Only a very small percentage of Poblish’s articles have so far been semantically analysed (OpenAmplify are very kindly letting us evaluate their software for free, so the number of articles we process is limited), but all new articles are – and for those articles that have them, Poblish is now displaying the results in the page’s sidebar. Here are the results for the following article.

The way we display the results is simplistic at best, but essentially what we’re showing are the main topics from the article, divided into their relevant category, and coloured as follows:

  • Blue: favourable references (or “polarity”). Dark blue for wholly positive (never negative), light blue for generally positive (but occasionally negative).
  • Red: unfavourable references. Red for wholly positive (never negative), pink for generally positive (but occasionally negative).
  • Grey: neutral references, or a mixture of positive and negative ones.

Clearly there are successes and failures in the above list. Sunny Hundal‘s name appears as a mere noun, rather than a human name (though I wonder if the fact that his surname was misspelled in the original article is relevant here) and some of the polarities seem a little random.

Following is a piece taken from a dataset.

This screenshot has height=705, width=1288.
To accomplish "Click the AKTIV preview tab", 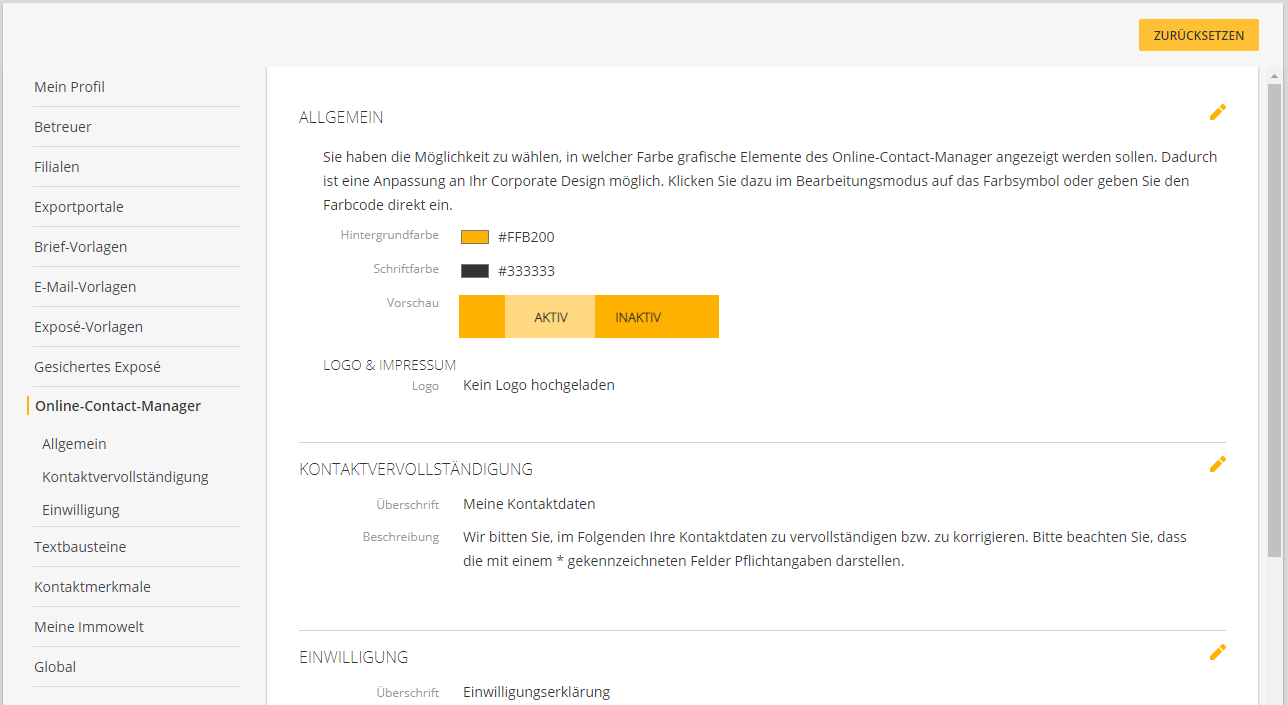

Bear in mind, though, that each set of results you see was the result of an analysis of one, single article, without any context. Give the tool 200,000, however, and we can be certain that insights will start to massively outweigh mistakes. Context is critical, and – just as we don’t judge people or texts on the basis of what we objectively see – semantic applications should not be regarded in isolation, but as part of a vast network of humans and machines, using different techniques to identify and weave links between pieces of information, gradually improving our understanding of them.

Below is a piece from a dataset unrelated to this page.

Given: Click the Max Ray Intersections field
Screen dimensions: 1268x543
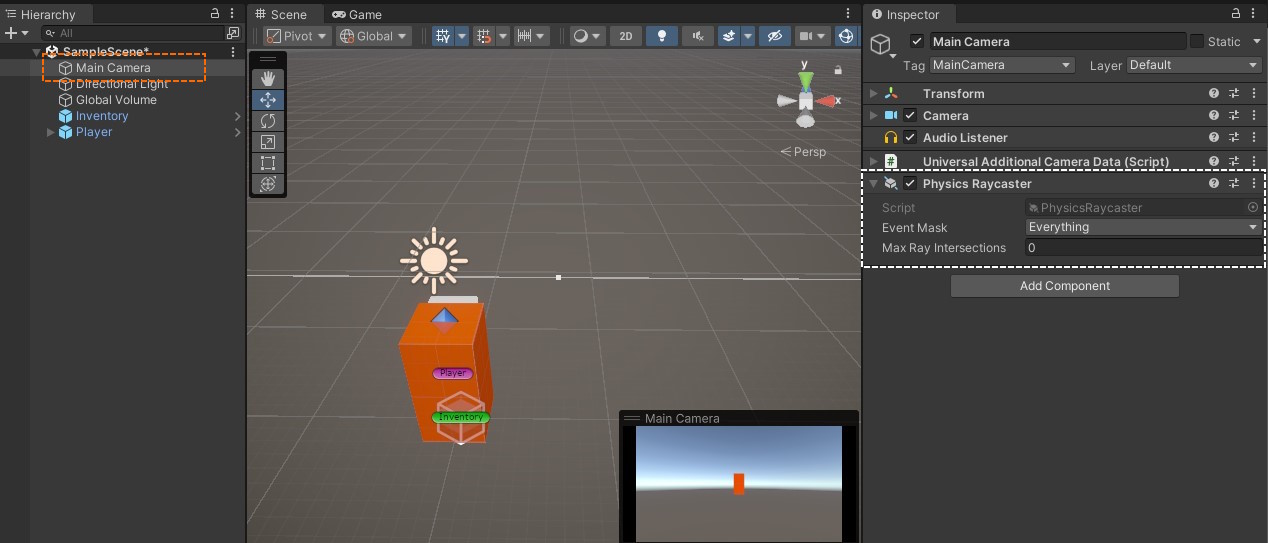Looking at the screenshot, I should coord(1143,248).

All in all, the questions I’m interested in are:

  1. Do we believe semantic analysis can work?
  2. Do we believe that it can reveal insights that it would be impractical for human beings to find?
  3. Do we believe that those insights might be just the ones we need?
  4. Is it worth us investing more in such solutions?

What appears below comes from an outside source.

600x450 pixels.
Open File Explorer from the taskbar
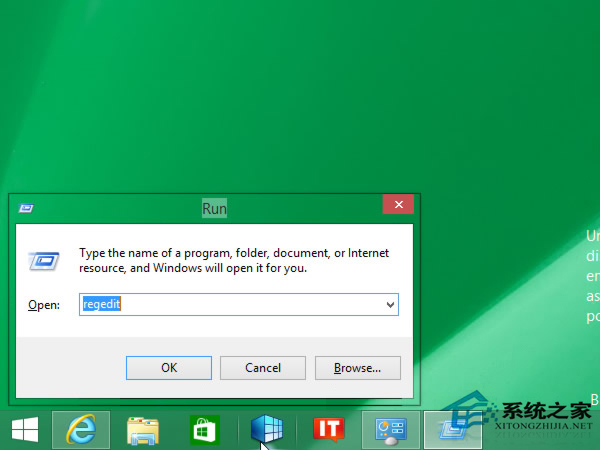click(x=143, y=430)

I’d offer a yes to each of those questions, and have had a lot of fun evaluating OpenAmplify, but: what do you think?

Usability improvements

A quick list of recent usability improvements:

  • We now record a “number of times read” count for each article, as well as totals for each blog / blogger1, which you can see in the sidebar of the article page.
  • All articles now feature a Twitter sharing widget, to go with the one we added for Facebook sharing.
  • We now display links within the content of articles, rather than stripping them out. Command-click (Mac) or control-click (Windows) to open the link target in a new window.

1 If you’re curious, we count reads from logged-in users, guest users, and search engines. However, an article’s read count only goes up by one per browser session, so refreshing has no effect on the total. Finally, we don’t count reads from the article’s own author – or, if the article came from a Group blog – from any of the authors registered as contributors. In short, you can be confident that the read counts are genuine.

Aggregated Twitter feeds: @poblishLab and @poblishNI

I’ve added the ability for Poblish to automatically republish articles that it aggregates to single, group Twitter feeds – within minutes of publication. The most obvious use is to connect a Twitter account to a Poblish Group; so we currently have:

  • @poblishLab – the collective output of 801 UK Labour bloggers.
  • @poblishNI – the collective output of 68 political bloggers from Northern Ireland.

For each Tweet we display the original blogger’s Twitter name (else their Poblish username), a summary of their post, a bit.ly link to the original article, plus a group-specific hashtag.

In fact, the facility is flexible enough to allow arbitrary content queries (e.g. all references to ‘Obama’, or ‘Gordon Brown’) to be republished, custom feeds, or arbitrary collections of blogs.

Overall, the aim is to ‘free up’ the political data that Poblish is curating, and get a wider audience for the bloggers that we feature.